@Roger Bieri :
In Databricks, you can use the UserDefinedFunction (UDF) feature to create a custom function that will be applied to a DataFrame. You can use this feature to add a WHERE clause to a DataFrame based on the user context. Here's an example of how you can use UDF to apply a WHERE clause to a DataFrame based on the user context:
from pyspark.sql.functions import udf
from pyspark.sql.types import StringType
# Define your custom function to add WHERE clause to DataFrame
def add_where_clause(user_context):
if user_context == "context_1":
return "WHERE column_1 > 10"
elif user_context == "context_2":
return "WHERE column_2 < 100"
else:
return ""
# Create a UDF from the custom function
add_where_clause_udf = udf(add_where_clause, StringType())
# Apply the UDF to the DataFrame to add WHERE clause based on user context
df = df.select("*", add_where_clause_udf(current_user()).alias("where_clause"))

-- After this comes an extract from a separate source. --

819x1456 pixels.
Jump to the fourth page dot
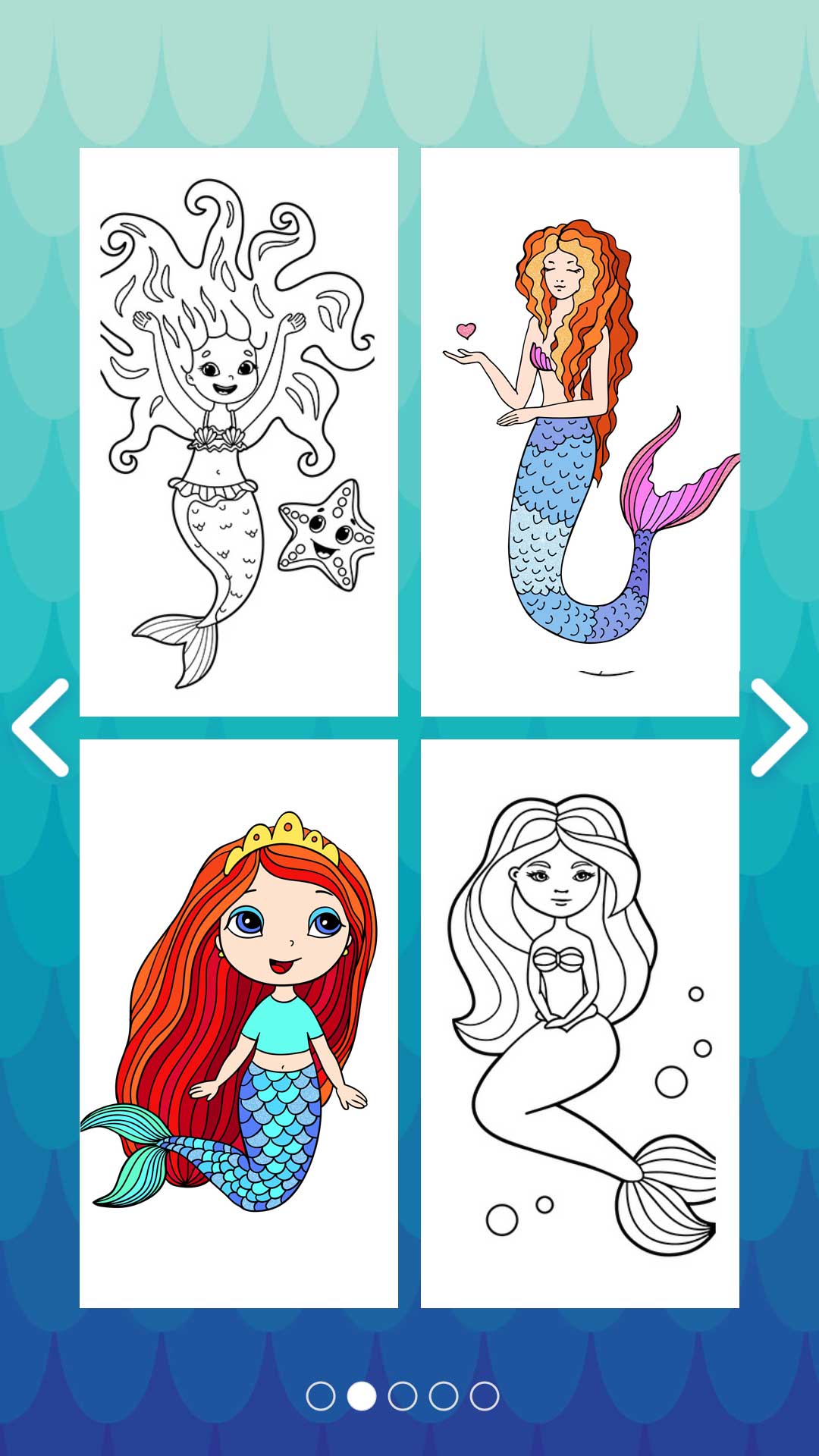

df_filtered = df.filter(df.where_clause != "")
In this example, add_where_clause is a custom function that takes the user context as an input and returns a WHERE clause string based on the context. The add_where_clause_udf function creates a UDF from the custom function. The df DataFrame is then modified by applying the UDF to create a new column where_clause. Finally, the df_filtered DataFrame is created by filtering the rows where where_clause is not an empty string. You can modify the add_where_clause function to suit your specific use case, and apply the UDF to your DataFrame to add a WHERE clause based on the user context.